> [Requirement]:
Locate the line that contains "Task: Open the Share options" in the entries below, then repeat it and every following line through the line that contains "Open the search magnifier icon", exactly, and no others.

(Pixel coordinate grounding data)
───
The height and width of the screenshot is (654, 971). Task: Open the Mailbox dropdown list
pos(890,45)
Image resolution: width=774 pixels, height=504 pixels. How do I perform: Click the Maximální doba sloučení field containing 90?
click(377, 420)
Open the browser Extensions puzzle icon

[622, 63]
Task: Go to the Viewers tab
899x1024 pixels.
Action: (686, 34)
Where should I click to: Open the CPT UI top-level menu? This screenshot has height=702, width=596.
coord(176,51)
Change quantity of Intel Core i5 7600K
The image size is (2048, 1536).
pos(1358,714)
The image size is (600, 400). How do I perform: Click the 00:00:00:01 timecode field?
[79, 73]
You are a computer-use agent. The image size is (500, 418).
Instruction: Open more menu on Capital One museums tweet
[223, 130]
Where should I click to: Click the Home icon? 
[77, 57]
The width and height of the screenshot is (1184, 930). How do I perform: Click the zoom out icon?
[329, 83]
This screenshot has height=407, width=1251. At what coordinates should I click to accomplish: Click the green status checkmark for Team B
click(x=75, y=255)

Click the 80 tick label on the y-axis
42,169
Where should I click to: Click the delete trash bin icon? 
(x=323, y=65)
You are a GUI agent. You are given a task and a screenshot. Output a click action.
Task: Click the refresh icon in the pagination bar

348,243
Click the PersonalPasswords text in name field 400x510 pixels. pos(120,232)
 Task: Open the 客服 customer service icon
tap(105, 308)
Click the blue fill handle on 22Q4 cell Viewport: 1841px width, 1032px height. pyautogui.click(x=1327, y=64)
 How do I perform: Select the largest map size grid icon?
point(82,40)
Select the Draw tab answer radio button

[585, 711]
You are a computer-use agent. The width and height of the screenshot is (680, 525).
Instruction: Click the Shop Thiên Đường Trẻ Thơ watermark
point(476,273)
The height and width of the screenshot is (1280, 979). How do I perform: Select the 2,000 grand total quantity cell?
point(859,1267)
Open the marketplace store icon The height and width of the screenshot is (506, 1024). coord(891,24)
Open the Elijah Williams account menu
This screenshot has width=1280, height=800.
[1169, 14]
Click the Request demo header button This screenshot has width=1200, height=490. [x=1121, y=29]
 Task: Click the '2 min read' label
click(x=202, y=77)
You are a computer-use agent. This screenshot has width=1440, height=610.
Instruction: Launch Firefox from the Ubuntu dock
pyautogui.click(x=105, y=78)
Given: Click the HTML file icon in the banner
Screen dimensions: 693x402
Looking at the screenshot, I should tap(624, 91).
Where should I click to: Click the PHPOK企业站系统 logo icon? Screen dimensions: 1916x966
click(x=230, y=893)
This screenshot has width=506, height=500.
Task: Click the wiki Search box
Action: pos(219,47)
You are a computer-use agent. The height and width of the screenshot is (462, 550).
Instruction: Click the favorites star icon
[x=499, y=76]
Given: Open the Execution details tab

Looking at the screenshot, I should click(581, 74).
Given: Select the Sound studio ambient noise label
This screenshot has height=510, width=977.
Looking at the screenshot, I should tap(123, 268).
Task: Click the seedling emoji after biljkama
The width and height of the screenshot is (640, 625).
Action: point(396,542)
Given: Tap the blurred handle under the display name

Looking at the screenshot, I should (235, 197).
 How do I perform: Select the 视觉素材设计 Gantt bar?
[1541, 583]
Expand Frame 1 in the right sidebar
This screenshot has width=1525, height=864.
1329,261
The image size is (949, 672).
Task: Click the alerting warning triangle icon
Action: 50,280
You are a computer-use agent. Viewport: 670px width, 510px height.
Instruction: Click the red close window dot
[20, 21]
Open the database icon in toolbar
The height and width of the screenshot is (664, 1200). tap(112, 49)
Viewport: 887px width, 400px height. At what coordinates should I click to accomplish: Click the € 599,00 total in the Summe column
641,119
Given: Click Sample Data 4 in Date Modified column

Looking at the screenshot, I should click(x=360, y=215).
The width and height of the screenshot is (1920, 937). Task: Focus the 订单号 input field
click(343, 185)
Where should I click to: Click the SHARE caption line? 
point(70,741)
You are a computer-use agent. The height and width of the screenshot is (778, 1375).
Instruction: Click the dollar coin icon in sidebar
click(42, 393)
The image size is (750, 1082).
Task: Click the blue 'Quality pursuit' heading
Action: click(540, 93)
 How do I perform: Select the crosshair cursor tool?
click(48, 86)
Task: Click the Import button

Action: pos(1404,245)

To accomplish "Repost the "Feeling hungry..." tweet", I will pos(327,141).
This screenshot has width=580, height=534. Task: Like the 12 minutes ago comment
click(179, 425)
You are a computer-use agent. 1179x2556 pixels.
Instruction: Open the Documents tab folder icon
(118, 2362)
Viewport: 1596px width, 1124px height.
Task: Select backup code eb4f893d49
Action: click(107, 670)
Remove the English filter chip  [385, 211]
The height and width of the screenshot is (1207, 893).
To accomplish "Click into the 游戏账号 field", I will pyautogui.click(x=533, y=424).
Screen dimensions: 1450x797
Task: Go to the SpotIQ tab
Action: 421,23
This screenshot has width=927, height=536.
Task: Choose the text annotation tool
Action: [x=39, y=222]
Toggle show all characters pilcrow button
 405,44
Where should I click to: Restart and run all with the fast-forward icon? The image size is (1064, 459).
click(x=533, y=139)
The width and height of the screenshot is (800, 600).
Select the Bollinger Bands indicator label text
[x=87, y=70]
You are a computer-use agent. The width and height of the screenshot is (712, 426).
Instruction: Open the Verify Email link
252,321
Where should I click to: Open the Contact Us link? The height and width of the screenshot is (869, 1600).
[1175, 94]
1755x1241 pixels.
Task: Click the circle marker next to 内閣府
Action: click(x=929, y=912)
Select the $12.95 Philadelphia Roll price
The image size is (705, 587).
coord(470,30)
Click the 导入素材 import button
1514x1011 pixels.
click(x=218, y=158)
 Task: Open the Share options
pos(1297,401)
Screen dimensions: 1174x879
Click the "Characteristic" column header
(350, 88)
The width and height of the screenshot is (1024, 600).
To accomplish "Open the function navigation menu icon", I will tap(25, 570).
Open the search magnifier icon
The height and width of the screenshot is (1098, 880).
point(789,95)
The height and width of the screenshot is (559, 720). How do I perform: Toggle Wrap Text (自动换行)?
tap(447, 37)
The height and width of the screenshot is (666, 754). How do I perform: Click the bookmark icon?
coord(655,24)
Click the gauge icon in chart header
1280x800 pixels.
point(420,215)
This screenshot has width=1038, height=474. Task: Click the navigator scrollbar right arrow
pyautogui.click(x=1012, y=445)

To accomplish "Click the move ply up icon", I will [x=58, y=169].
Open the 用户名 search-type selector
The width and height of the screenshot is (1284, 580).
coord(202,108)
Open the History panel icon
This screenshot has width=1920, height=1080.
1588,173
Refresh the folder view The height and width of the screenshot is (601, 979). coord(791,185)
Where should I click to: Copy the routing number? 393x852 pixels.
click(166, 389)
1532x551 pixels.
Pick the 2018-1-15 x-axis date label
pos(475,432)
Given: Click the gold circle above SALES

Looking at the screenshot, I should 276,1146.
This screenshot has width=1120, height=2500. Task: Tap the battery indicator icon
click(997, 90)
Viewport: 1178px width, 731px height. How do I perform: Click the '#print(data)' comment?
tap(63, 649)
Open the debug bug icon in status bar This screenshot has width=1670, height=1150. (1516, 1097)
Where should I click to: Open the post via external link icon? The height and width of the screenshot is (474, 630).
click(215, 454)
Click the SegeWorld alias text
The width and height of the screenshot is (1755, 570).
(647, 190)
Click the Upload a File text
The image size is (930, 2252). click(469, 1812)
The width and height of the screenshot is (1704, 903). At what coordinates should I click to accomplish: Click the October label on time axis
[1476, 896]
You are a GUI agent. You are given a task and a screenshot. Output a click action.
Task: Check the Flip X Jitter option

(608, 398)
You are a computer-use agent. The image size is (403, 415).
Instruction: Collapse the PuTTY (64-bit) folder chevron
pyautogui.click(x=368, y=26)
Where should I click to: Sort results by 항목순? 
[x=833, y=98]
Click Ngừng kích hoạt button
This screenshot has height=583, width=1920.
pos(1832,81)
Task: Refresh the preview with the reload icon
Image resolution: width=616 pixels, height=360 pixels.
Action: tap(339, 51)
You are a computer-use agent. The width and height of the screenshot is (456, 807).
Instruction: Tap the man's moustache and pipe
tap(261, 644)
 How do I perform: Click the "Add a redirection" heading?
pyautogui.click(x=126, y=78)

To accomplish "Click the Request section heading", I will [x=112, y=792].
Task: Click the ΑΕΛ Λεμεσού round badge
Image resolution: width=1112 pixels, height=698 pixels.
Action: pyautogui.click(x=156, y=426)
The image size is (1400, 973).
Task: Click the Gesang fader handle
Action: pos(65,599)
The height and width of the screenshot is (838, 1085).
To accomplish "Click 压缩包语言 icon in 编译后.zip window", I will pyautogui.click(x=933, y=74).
───
> [Answer box]:
 Task: Open the Share options
pos(1297,401)
Screen dimensions: 1174x879
Click the "Characteristic" column header
(350, 88)
The width and height of the screenshot is (1024, 600).
To accomplish "Open the function navigation menu icon", I will tap(25, 570).
Open the search magnifier icon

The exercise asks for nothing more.